(Exercise material)
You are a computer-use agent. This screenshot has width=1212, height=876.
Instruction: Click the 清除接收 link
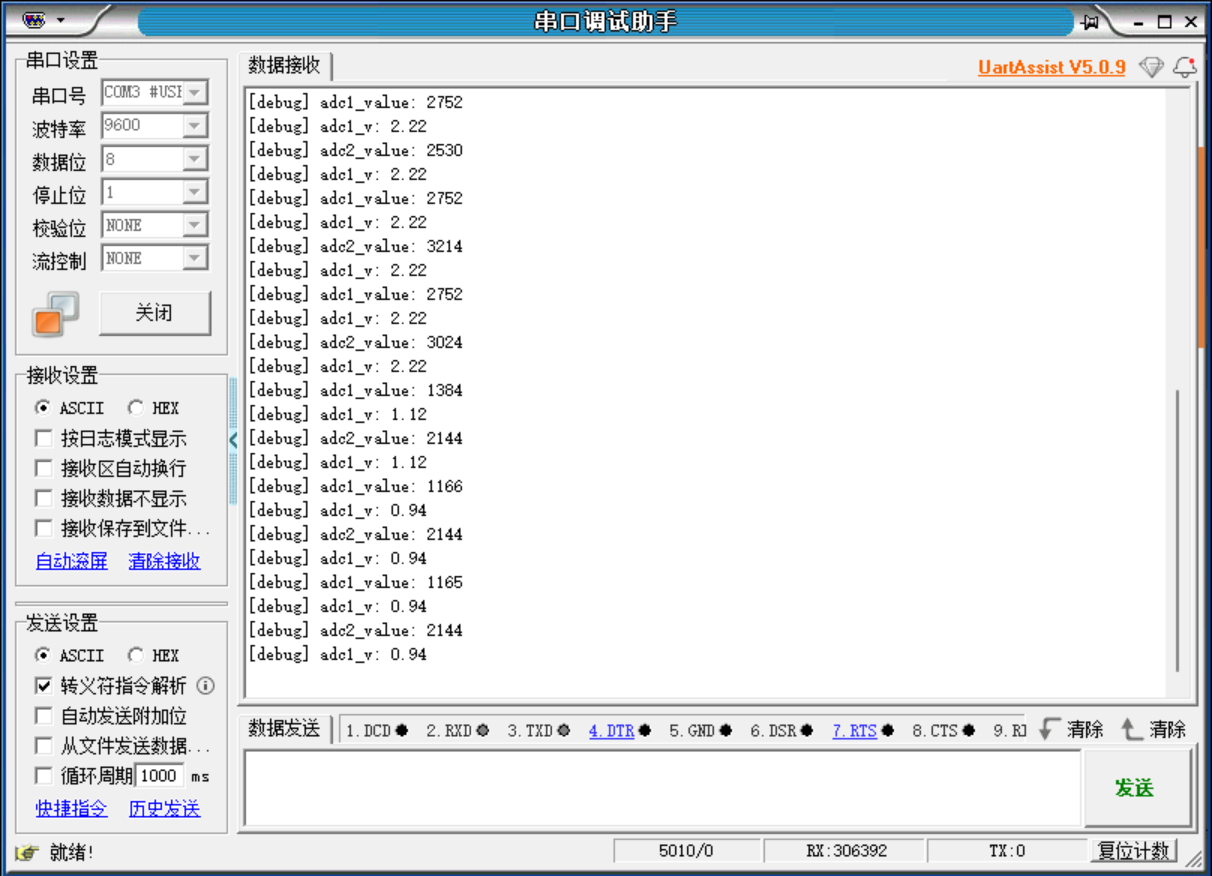pyautogui.click(x=164, y=561)
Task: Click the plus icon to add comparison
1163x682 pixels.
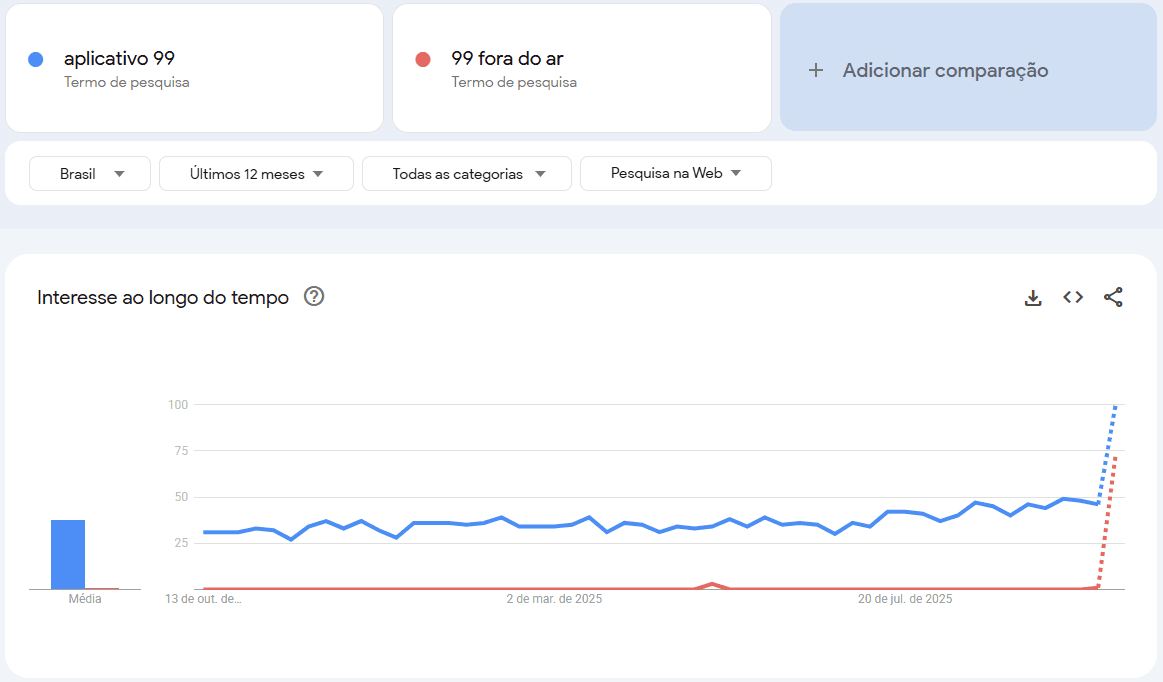Action: tap(816, 70)
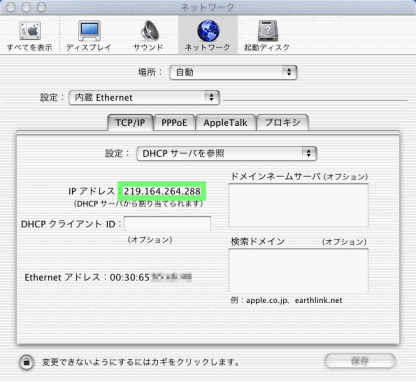Switch to the PPPoE tab
This screenshot has width=416, height=382.
point(174,123)
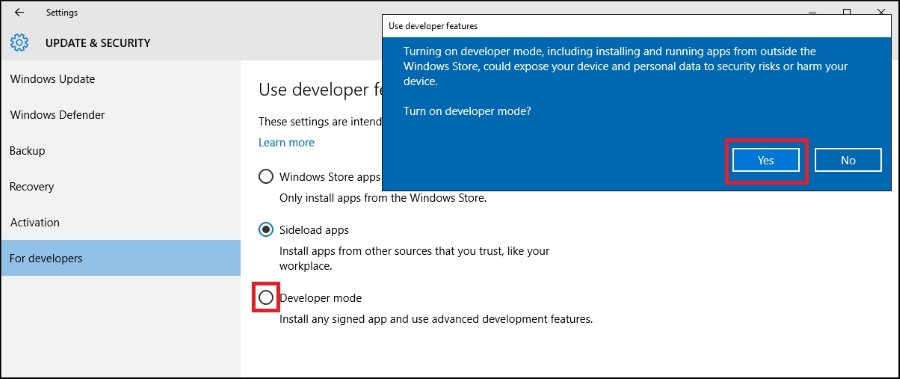Confirm developer mode with Yes

766,160
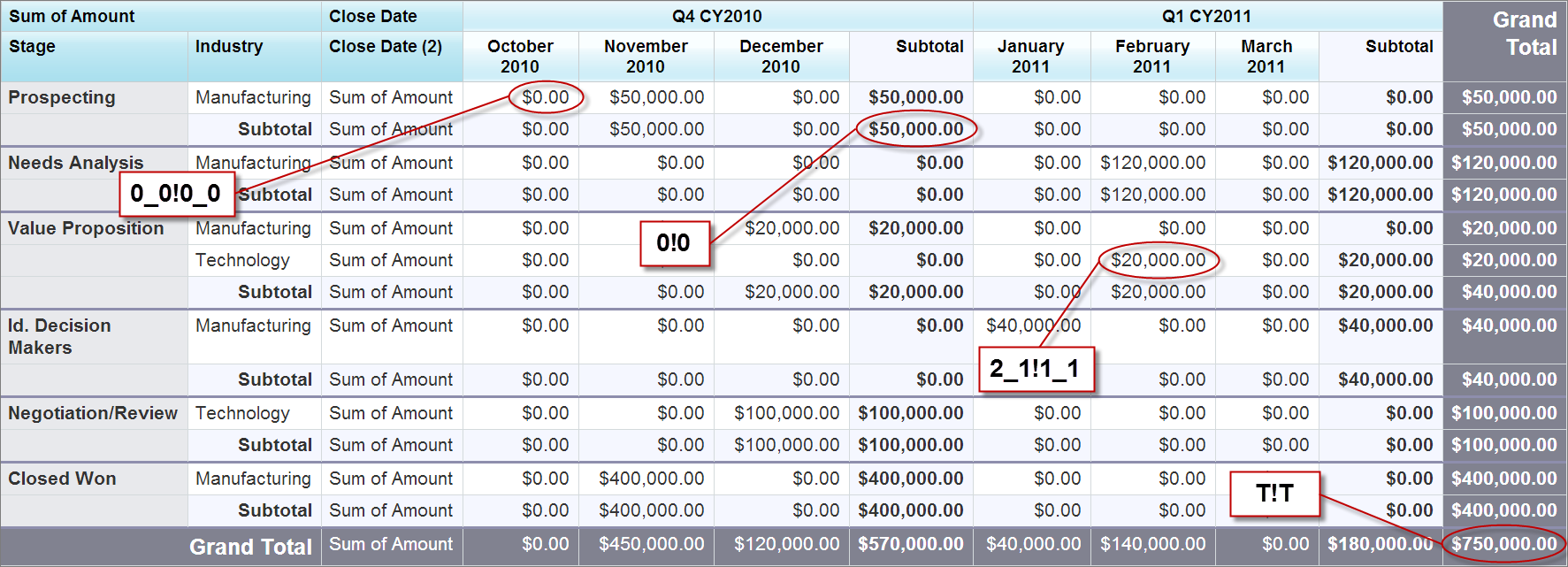The image size is (1568, 567).
Task: Click the Closed Won stage label
Action: (x=62, y=479)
(End Exercise material)
• [Assignment] With the pictures removed, return the full listing exactly as given.

• [Output]
You are a computer-use agent. This screenshot has width=1212, height=876.
Instruction: Click the 清除接收 link
pyautogui.click(x=164, y=561)
Task: Click the plus icon to add comparison
1163x682 pixels.
Action: tap(816, 70)
Switch to the PPPoE tab
This screenshot has width=416, height=382.
point(174,123)
Confirm developer mode with Yes

766,160
The image size is (1568, 567).
Task: Click the Closed Won stage label
Action: (x=62, y=479)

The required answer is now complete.